[Okuma parçası]
---
CHP kurultayı tamamlanmış, parti 2023’e göre yeniden dizayn edilmiş ve Genel Başkan Kılıçdaroğlu “dostlar”la başarma sözü vermişti.
Ama çok geçmeden, muhalefetin dengesi çoktan bozulduğu tüm yönleri ile ortaya çıktı. “Radikal sevgiciler” sağa sola hakaret etmeye başladılar.
2023 için muhalefete akıl veren çok. Siyasal mühendislik arayışları ve stratejiler havada uçuşuyor. Yerlisi, yabancısı hiç boş durmuyor. “Dostluklarını” göstermek için çırpınıyorlar.
Geçen şubatta yayınlanan, Rand raporunda “2023 seçimlerinde demokratik muhalefet adı altında diğer partiler koalisyon kurarak iktidarı ele alabilir. ABD, NATO ve AB ile iyi ilişkiler geliştirebilirler. Bunun için de ABD inisiyatif kullanmalıdır” denilerek muhalefetin dostlarına mesaj gönderilmişti.
Rapor yazıldığı bir dönemde, geçmişte ABD Başkan Yardımcılığı yapmış bugün Demokratlar’ın başkan adayı Joe Biden da “Erdoğan’ı yıkmak için muhalefeti destekleyeceğiz” diye açıktan mesajını göndermiş.
Şurası kesin; Türkiye siyasetine dışarıdan ya da içeriden yapılan müdahalelerle geçmişte sonuç alınıyordu. Örneğin CHP’de Genel Başkan değişiminin normal yollardan gerçekleşmediğini artık bilmeyen yok. O dönemde yapılan yazışma ve belgelerin birçoğu ortaya çıktı.
2009 yılında yayınlanan Silkort Enstitüsü Raporu’nda, “Baykal istifaya zorlanmalı, Kılıçdaroğlu genel başkan olmalıdır. Kılıçdaroğlu gelirse, parti politikaları değişir!” diye açıktan yazıldığı bir dönemde, ABD’nin Ankara Büyükelçisi de Washington’a “Çıkarlarımız için Baykal, CHP'nin başından gitmeli” diye öneride bulunuyormuş.
---
[Alıntılanan veriler]
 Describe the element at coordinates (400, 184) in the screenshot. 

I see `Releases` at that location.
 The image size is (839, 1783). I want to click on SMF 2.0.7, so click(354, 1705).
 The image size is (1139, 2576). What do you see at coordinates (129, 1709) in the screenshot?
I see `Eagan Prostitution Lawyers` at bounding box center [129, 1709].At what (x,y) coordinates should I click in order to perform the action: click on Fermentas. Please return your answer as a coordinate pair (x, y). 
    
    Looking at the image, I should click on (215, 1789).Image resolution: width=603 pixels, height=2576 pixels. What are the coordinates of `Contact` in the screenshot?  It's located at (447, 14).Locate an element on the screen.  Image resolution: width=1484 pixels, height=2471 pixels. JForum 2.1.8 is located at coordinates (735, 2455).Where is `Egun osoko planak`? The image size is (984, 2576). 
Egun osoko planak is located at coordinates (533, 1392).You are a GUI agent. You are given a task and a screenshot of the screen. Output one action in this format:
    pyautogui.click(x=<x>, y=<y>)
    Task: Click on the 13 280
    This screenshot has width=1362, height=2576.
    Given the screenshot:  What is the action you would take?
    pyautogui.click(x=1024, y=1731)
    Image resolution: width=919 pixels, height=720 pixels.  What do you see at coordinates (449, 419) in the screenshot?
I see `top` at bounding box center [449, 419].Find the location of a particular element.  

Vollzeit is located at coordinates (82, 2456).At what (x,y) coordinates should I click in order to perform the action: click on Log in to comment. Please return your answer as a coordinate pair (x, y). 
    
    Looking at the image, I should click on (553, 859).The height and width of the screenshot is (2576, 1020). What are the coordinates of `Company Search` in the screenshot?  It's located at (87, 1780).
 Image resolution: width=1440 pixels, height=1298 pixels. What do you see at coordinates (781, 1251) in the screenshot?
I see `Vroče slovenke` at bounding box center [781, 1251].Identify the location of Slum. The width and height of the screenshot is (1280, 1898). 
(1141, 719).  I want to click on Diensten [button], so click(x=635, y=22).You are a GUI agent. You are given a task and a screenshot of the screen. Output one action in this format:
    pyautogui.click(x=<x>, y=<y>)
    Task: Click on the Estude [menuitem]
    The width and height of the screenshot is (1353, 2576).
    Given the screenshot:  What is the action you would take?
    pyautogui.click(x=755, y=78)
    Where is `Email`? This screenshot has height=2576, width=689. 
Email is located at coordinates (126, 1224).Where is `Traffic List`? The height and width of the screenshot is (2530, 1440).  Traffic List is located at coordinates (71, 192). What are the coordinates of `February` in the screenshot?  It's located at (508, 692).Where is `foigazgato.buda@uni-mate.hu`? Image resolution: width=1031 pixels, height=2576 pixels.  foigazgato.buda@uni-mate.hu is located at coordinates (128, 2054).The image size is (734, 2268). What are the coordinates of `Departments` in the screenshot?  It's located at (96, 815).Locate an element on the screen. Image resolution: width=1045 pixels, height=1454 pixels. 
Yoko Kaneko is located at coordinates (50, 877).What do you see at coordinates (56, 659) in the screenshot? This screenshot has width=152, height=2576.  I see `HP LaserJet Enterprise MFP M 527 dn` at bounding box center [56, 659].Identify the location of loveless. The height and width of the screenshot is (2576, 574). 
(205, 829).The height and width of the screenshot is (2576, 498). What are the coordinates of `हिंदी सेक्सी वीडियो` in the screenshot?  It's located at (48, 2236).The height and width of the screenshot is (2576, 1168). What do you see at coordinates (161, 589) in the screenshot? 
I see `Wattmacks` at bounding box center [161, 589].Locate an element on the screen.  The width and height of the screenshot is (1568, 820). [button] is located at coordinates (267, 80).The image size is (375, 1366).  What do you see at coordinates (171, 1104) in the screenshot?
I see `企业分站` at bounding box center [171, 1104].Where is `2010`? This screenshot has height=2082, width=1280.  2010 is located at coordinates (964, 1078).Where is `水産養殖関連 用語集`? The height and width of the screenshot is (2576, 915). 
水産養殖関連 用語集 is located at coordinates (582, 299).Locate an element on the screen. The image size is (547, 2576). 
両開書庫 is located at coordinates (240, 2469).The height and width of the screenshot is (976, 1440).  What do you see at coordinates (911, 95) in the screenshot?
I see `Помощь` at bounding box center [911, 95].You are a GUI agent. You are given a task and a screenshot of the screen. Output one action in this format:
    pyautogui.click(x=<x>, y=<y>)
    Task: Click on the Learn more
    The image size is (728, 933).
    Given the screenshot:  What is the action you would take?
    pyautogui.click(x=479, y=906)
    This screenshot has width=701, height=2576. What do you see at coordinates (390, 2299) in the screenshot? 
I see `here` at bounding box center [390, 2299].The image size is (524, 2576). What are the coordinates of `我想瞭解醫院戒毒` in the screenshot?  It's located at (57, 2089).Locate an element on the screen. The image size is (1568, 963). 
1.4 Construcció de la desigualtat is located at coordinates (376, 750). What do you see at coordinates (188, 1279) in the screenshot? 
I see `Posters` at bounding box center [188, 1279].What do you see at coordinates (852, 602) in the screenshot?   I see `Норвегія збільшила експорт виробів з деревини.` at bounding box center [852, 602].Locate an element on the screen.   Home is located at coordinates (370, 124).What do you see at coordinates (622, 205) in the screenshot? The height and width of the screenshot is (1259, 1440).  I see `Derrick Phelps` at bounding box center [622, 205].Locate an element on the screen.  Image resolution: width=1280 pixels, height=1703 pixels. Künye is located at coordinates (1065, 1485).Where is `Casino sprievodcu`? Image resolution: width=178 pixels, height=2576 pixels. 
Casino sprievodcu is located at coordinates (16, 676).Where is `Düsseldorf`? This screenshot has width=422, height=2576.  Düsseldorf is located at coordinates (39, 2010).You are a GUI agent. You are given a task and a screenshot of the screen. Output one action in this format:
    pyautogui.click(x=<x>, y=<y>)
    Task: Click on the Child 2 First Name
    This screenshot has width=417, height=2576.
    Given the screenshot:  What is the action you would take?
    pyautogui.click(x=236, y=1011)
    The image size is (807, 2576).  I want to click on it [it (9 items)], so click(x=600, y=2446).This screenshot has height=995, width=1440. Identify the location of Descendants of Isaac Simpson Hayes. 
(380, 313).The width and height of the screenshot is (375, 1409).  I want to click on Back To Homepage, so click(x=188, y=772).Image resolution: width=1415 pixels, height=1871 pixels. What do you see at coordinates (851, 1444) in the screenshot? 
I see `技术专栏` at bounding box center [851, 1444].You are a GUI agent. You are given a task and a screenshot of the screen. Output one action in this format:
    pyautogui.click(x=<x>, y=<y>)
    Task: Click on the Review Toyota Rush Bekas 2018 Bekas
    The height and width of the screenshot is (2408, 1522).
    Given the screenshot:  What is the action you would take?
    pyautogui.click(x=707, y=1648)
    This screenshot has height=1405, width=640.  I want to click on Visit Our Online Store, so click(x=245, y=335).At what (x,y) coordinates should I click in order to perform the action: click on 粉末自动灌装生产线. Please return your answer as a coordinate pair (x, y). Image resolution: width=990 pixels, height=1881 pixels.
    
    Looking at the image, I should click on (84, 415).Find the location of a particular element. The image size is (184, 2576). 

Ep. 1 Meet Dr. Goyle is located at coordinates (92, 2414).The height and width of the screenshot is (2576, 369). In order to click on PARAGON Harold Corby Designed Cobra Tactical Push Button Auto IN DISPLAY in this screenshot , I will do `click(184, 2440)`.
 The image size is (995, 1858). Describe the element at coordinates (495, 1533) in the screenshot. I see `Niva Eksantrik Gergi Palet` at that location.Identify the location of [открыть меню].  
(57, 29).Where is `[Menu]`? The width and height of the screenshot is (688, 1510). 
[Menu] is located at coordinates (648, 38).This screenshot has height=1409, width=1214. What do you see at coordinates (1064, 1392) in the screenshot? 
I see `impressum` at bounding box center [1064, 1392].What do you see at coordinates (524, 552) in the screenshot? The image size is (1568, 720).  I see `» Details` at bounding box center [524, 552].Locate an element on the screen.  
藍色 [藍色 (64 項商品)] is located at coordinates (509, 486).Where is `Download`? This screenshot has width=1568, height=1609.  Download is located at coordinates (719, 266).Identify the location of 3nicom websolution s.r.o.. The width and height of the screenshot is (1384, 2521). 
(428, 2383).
---
[Göreviniz]
Okuma parçasını "Şurası kesin; Türkiye" sözlerinin geçtiği yerden başlayarak "diye öneride bulunuyormuş." sözlerinden sonra bitecek şekilde yeniden yazın ve "Baykal" adını her geçtiği yerde "eski genel başkan" olarak değiştirin.

[Sorunun çözümü]
Şurası kesin; Türkiye siyasetine dışarıdan ya da içeriden yapılan müdahalelerle geçmişte sonuç alınıyordu. Örneğin CHP’de Genel Başkan değişiminin normal yollardan gerçekleşmediğini artık bilmeyen yok. O dönemde yapılan yazışma ve belgelerin birçoğu ortaya çıktı.
2009 yılında yayınlanan Silkort Enstitüsü Raporu’nda, “eski genel başkan istifaya zorlanmalı, Kılıçdaroğlu genel başkan olmalıdır. Kılıçdaroğlu gelirse, parti politikaları değişir!” diye açıktan yazıldığı bir dönemde, ABD’nin Ankara Büyükelçisi de Washington’a “Çıkarlarımız için eski genel başkan, CHP'nin başından gitmeli” diye öneride bulunuyormuş.